-------- SELECTED PASSAGE

For years, I'd heard of friends watching "Jon and Kate Plus Eight". I saw little entertainment value in this show. First, it left me wondering what sort of people have eight children on purpose. Second, is watching the crazy, loud antics of these children really that entertaining? If I wanted crazy, loud antics, I could skip the TV and just look to my own house.

Nevertheless, when the tabs started reporting last spring on the growing marital problems between Jon and Kate, my eyes slightly perked up as I read my weekly magazines. At the time, I was desperate to get out of my own marriage, and any marital discord and reported splits between celebs became automatic fodder for my own thoughts: Look! If it didn't work for Jon and Kate, what does that say for the rest of us, who don't have the luxuries that millions of dollars and servants provide? If they can't make it under the best of circumstances, how could the average couple make it?

The media and what felt like virtually the entire country grew to be anti-Kate, thanks largely in part to Kate's rumored b!tchiness toward Jon. After all, if Kate could just be nicer to Jon, then he wouldn't have to cheat, but with that b!tch of a wife, how could he not? I decided I needed to see this b!tchiness for myself, mostly because I, too, had been accused of being a b!tch toward my husband, a trait that I partially agree with but fully blame on his own traits, including laziness and stupidity. Someone had to keep the guy in line with plenty of nagging, and since as his wife, this job fell on me. It was not unlike trying to raise a teenager, because my ex-husband is at the same maturity level as one.

After determining that TLC was featuring a Jon and Kate marathon on Memorial Day weekend, I decided I'd check this out. After watching Kate, I was literally in tears--of joy, from laughing so hard. Kate and I were virtually identical on the b!tch scale, and I had said some of the exact same b!tch-phrases to my ex-husband, including complaining about him breathing too hard. In my mind, this Kate Gosselin was hilarious! I wondered if we'd somehow been separated at birth. Just like that, Jon and Kate went from my idea of a horror show to a comedy. Kate Gosselin. Best. B!tch. Ever. You say Kate's crazy? Well, I GOT her crazy.

Unfortunately, as the Jon and Kate divorce talk intensified, so did everyone's hatred of Kate. Since I already have a very similar hair style as Kate--except mine is symmetrical--I felt it my duty to defend Kate's honor. I insisted that there was no "poor Jon" in this situation. He was the one who brought on his own b!tch. I acted just like Kate, and I knew just why. No matter what people or tabloids insisted, I defended Kate.

Shortly after their separation, Jon started acting like the immature, lazy teenager that he had always been, and suddenly public support flipped from Jon to Kate. She's not so crazy anymore, is she? Luckily, I had the same experience when I divorced my husband: guess who looks like the crazy one now? Sure, it takes laying low and aligning yourself with the proper allies, but in time, all those b!tch phrases pay off when the world gets to see exactly why you had to act that way.

With Jon and Kate's divorce finalized yesterday, one can't help but be happy for her. She's proven her net worth as a b!tch, and was named as one of Barbara Walters' Ten Most Fascinating People of 2009, and one of People's 25 Most Intriguing People. Jon, on the other hand, has done what? Date girls half his age? Stolen money from bank accounts? Made ridiculous fashion decisions that prove he still lives with a teenager's mentality?

I like to think this little moral of the story also applies in my own marriage: who's the little b!tch now, baby?

----------------
-------- EXCERPTED RECORDS

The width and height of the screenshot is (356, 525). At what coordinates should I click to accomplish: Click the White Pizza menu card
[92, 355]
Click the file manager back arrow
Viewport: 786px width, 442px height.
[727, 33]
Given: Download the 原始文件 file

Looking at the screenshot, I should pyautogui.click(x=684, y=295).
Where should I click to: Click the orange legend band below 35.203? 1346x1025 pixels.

----------------

◆ TASK DESCRIPTION ◆
Repeat word for word the part of the Jon and Kate essay that opens with the words containing "Nevertheless, when the" and closes with "couple make it?". Work only from the Jon and Kate essay, without drawing on the items.

◆ WORKED ANSWER ◆
Nevertheless, when the tabs started reporting last spring on the growing marital problems between Jon and Kate, my eyes slightly perked up as I read my weekly magazines. At the time, I was desperate to get out of my own marriage, and any marital discord and reported splits between celebs became automatic fodder for my own thoughts: Look! If it didn't work for Jon and Kate, what does that say for the rest of us, who don't have the luxuries that millions of dollars and servants provide? If they can't make it under the best of circumstances, how could the average couple make it?